TakeOff Festival 2019

By Flossie Waite and Luke Billingham

Guest programmer Tony Reekie began his introductory blog to this year’s TakeOff Festival by quoting everyone’s favourite 20th Century Italian Marxist prisoner intellectual, Antonio Gramsci. Keen not to be outdone, we think that we can travel a bit further back in time, to a different part of Europe, to mangle a quote by Gramsci’s inspiration, Karl himself:

“A spectre is haunting Europe – the spectre of Brexit.”

With new headlines every day conveying the latest erratic development, it’s a spectre that’s very tricky to exorcise, and has been howling all the louder as we approach the appropriately ghoulish date of supposed exit, October 31st.

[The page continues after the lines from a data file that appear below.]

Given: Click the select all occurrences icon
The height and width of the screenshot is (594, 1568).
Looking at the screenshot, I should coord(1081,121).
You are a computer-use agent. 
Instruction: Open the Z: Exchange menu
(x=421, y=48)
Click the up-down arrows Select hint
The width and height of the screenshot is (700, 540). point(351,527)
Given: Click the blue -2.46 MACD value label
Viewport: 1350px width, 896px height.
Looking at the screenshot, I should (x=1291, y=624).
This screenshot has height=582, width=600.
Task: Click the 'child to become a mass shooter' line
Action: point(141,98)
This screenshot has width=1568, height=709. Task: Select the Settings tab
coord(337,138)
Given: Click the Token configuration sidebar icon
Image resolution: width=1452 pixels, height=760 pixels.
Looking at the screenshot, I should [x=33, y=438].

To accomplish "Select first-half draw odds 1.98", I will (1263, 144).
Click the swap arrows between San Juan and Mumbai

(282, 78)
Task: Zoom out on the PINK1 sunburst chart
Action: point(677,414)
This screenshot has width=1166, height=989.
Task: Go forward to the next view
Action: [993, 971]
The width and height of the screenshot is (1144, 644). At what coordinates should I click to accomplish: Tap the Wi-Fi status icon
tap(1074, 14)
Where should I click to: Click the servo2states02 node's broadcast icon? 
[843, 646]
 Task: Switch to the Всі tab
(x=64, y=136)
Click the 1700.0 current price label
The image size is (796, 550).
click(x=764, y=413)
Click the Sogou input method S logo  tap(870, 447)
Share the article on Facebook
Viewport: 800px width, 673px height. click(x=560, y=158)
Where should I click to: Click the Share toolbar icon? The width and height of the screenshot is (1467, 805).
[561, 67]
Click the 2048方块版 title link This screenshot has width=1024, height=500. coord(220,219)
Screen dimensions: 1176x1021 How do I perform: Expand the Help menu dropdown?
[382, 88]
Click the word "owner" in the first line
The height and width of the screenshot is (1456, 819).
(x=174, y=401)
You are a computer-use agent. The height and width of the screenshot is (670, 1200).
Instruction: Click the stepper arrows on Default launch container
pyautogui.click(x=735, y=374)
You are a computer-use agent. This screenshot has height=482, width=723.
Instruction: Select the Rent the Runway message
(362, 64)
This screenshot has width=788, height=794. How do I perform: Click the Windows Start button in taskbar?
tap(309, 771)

It is timely, then, that this year’s TakeOff was its most European programme to date, with this troublesome poltergeist lurking in our midst. Though never invited directly on-stage, it was difficult to avoid viewing the shows through its cobwebbed ectoplasm. Take Andy Cannon’s Macbeth adaptation for ages 8+, Is This A Dagger?. Described as “a cautionary tale about the lengths people will go to get to the top”, we couldn’t help thinking that Eton could have done with a few performances in the ‘80s (and the 70s… and the 60s… and the 50s… ‘Twas ever thus.)

Is This A Dagger?

There were direct references to borders and division, communication and migration to be found at the festival. In There is a Noise, from Danish and Norwegian theatremakers Freya Sif Hestnes and Marina Popovic, a casual conversation between friends became a potent exploration of memory and identity. Terra Incognita’s one-woman show My Friend Selma shared the true story of one girl’s escape from war-torn Bosnia to a disused boarding school in suburban Leeds.

There is a Noise

There is a Noise.

For younger audiences, Dutch company Theatergroep Kwatta’s Jabberbabble was a more whimsical, figurative piece about making space for strangers, told entirely in a made-up language (though terms and vulgarities from a range of European languages were discernible – from ‘si’ to ‘poo’.) From pseudo-multi-lingualism, to bonafide bi-lingualism: Muckers (a co-production from the egg, Oxford Playhouse, Theatr Iolo and Conde Duque) was the result of international collaboration between Spain and England, with a mixed cast and creative team, and both languages used throughout the performance; Théatre de la Guimbarde’s Cache-Cache was performed in French and English.

Jabberbabble.

Though the festival didn’t shy away from the current political landscape, it wasn’t bound to it, also delving into more universal experiences. Five, a WinterWalker and Theatre Hullabaloo co-production, was an utterly joyful sensory piece about discovering the world for the first time; Barrowland Ballet’s exuberant Tiger Tale and Playful Tiger celebrated the importance of play within families. Sacékripa’s Vu was a deeply human performance about our individual obsessiveness and shared desire for efficiency: a nail-biting 50 minutes of daring stunts executed with surgical precision, as one man tried to make the perfect cup of tea.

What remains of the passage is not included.